Wednesday, June 14, 2006

 
The Inevitable.

I've said it before, and I'll say it again: technology in the classroom is an ineviability. Teachers, parents and administrators may hate it, but the fact of the matter is that technology is sweeping through the lives of children in such a way that they are insisting on using it to advance their educations. The Millenials have grown up with it, and incorporate it into their daily lives. My five year old has her own computer. She's hardly obsessed by it. She does many of the things a five year old did forty years ago: play with dolls, dress up, and ride bikes. But she also plays Headsprout, and Math Games, and this morning, when her American Girl doll's glasses broke, she suggested we go online to find out how to repair them. The Internet is the first resouce for information she thinks of.

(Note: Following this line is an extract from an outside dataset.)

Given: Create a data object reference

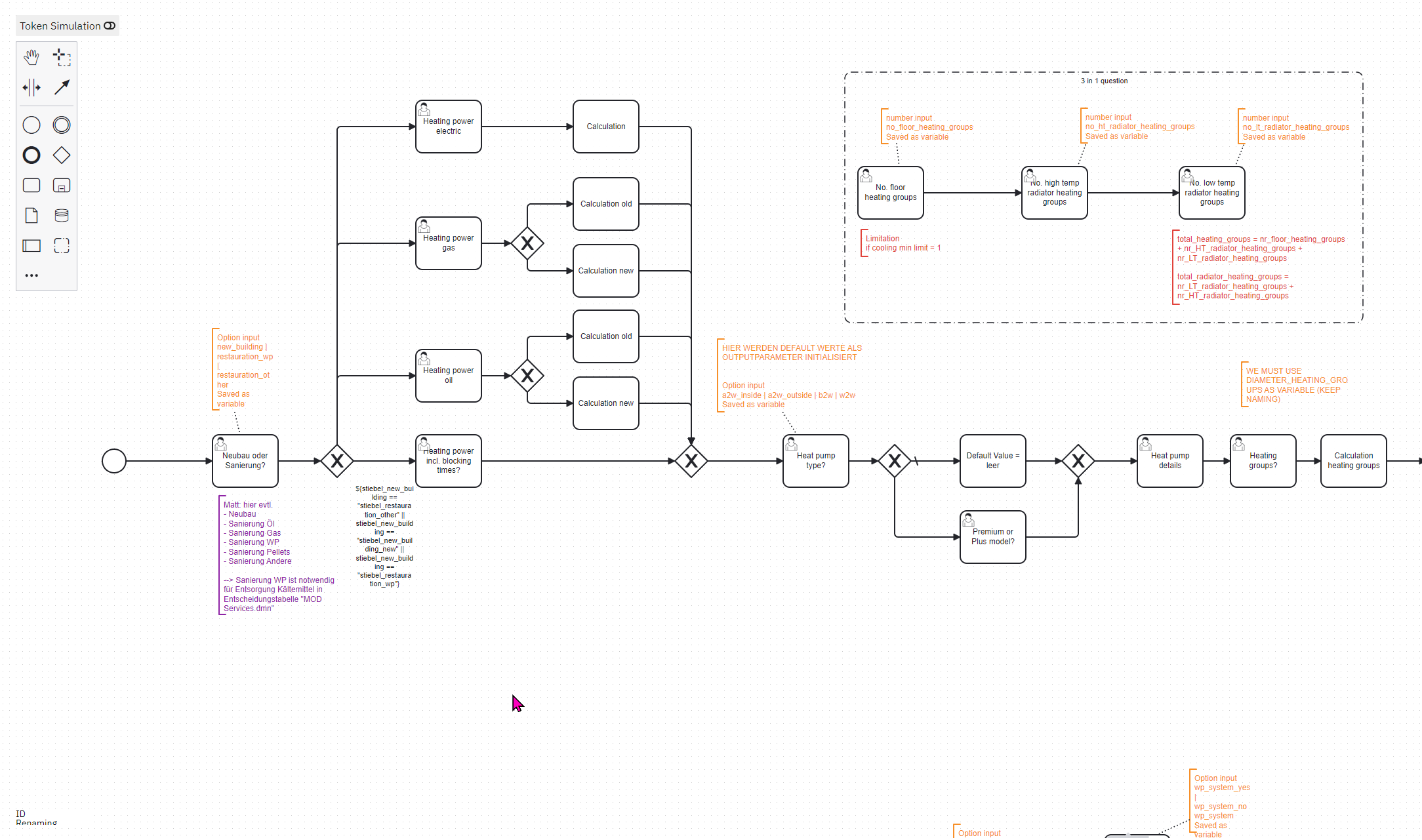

Or doesn't think of. Computers and the Internet are natural for her. And that makes it inevitable that she will want it in her classroom. Like Kindergarteners around the country, she is learning to write with pencil and paper. But at some point she will want to learn to write like Papi does--with a machine. And you're not going to be able to tell her she can't.
There are a lot of players in education that are simply out of position in this revolution. Schools of education, who continue to train teachers like it's 1969. They should be setting up labs and distributing usability software to homes and teaching interactive content design. But teachers are graduating with minimal knowledge of how to incorporate technology into education. And they will inevitably be replaced by instructional technologists. Teacher's Unions are out of position because they are playing defense on outdated skills. The worst are educational publishers, whose bottom-lines are so padded by textbook sales that they cannot adopt the approaches necessary to sell good, effective technology to schools.
Look, I'm not a technological Utopian. I think it would be a very BAD thing for education to switch over to technology based education, and just teach multimedia production and not mathematics. Having taught for eight years, I understand the value of direct instruction and social participation in education. But we are living in a rapidly changing world. Computers have utterly transformed the Office in the last 25 years. There are few stenographers, file clerks, mimeo machines and carbon paper left in the Office. That's a good thing. The same sort of transformation is due Education.